Es cierto que la conciencia del hombre puede ser violada con tanta frecuencia que se vuelve callosa o, como dice San Pablo: “quemada con un hierro candente” (ITim.4:2), pero pueden ocurrir acontecimientos o incidentes que de repente despierten la conciencia y volverla sensible. Muchas personas se han entregado a “los placeres del pecado” cada vez más libremente hasta que, de repente, su pecado los ha descubierto y su conciencia los ha alcanzado para condenarlos día y noche y hacer la vida misma insoportable.

La Biblia enseña que todos los hombres fuera de Cristo están, hasta cierto punto, preocupados por conciencias culpables y ciertamente la mayoría está “por temor a la muerte… toda su vida sujetos a servidumbre” (Heb. 2:15).

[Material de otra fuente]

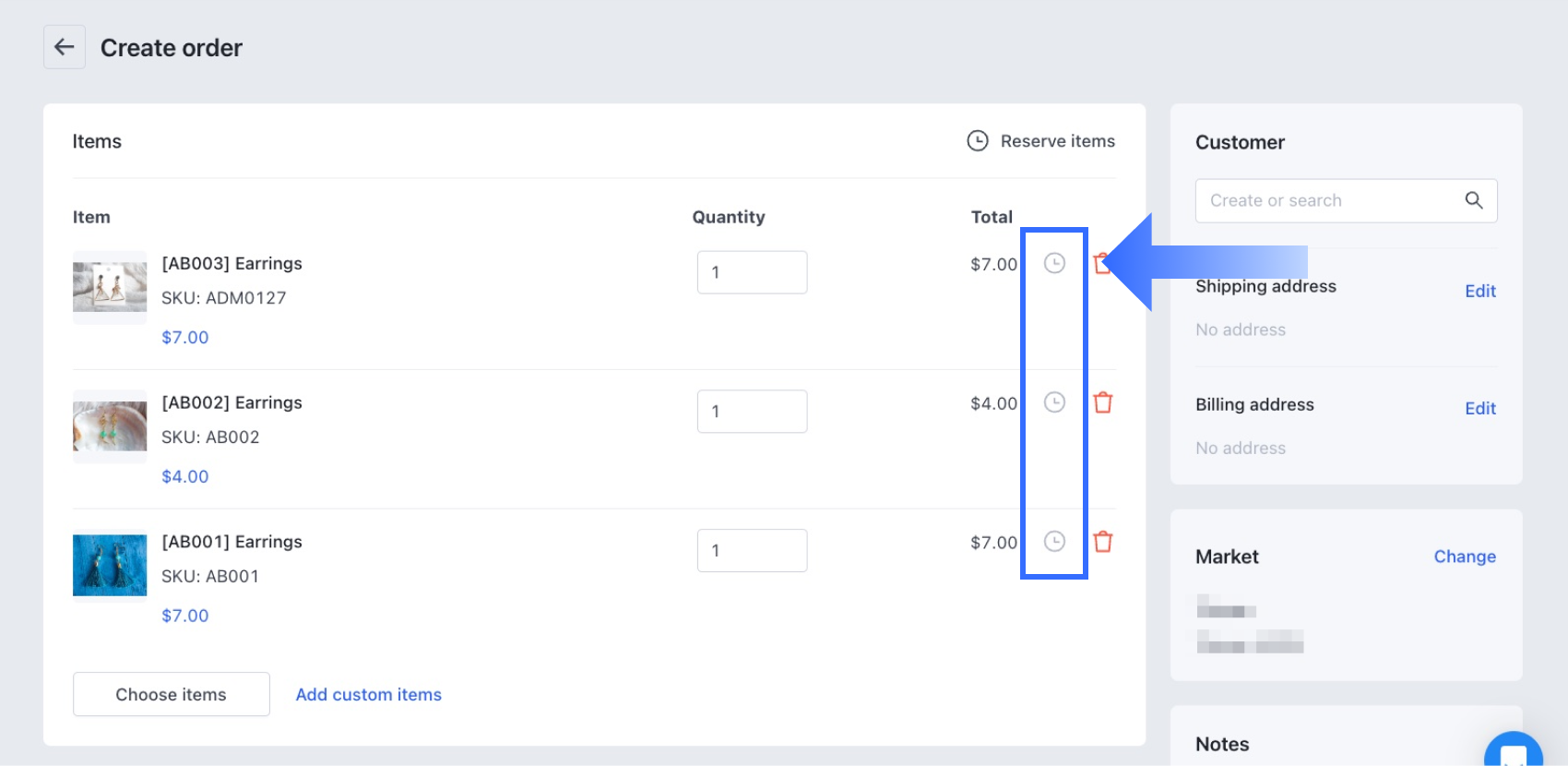The height and width of the screenshot is (766, 1568).
Task: Click the Add custom items link
Action: (x=368, y=695)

Pero también enseña que “Cristo murió por nuestros pecados” para que, una vez pagada nuestra pena, seamos liberados de una conciencia culpable.

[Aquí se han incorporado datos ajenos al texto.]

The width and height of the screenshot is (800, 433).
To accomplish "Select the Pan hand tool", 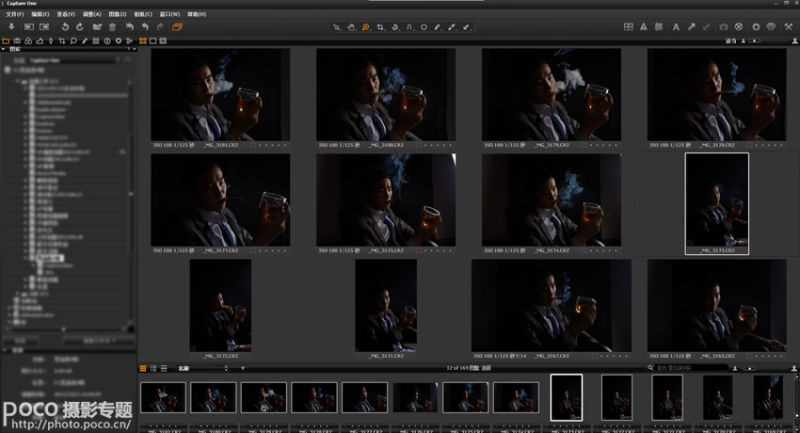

Las obras y ceremonias de la Ley Mosaica nunca podrían lograr esto, pero los creyentes sinceros e inteligentes en Cristo, habiendo sido “una vez purificados”, “ya no tienen conciencia de pecado” (Heb. 9:14; 10:1,2). Sin duda, son conscientes de sus pecados, pero ya no son torturados por una conciencia que los condena eternamente, porque saben que la pena por todos sus pecados, desde la cuna hasta el ataúd, fue plenamente pagada por Cristo en el Calvario.

Esto no quiere decir que incluso un creyente sincero no pueda preocuparse por ofender a Aquel que pagó por sus pecados, pero sabe que el juicio por esos pecados ya pasó. Por eso busca fervientemente, como Pablo, “tener siempre una conciencia libre de ofensa para con Dios y para con los hombres” (Hechos 24:16).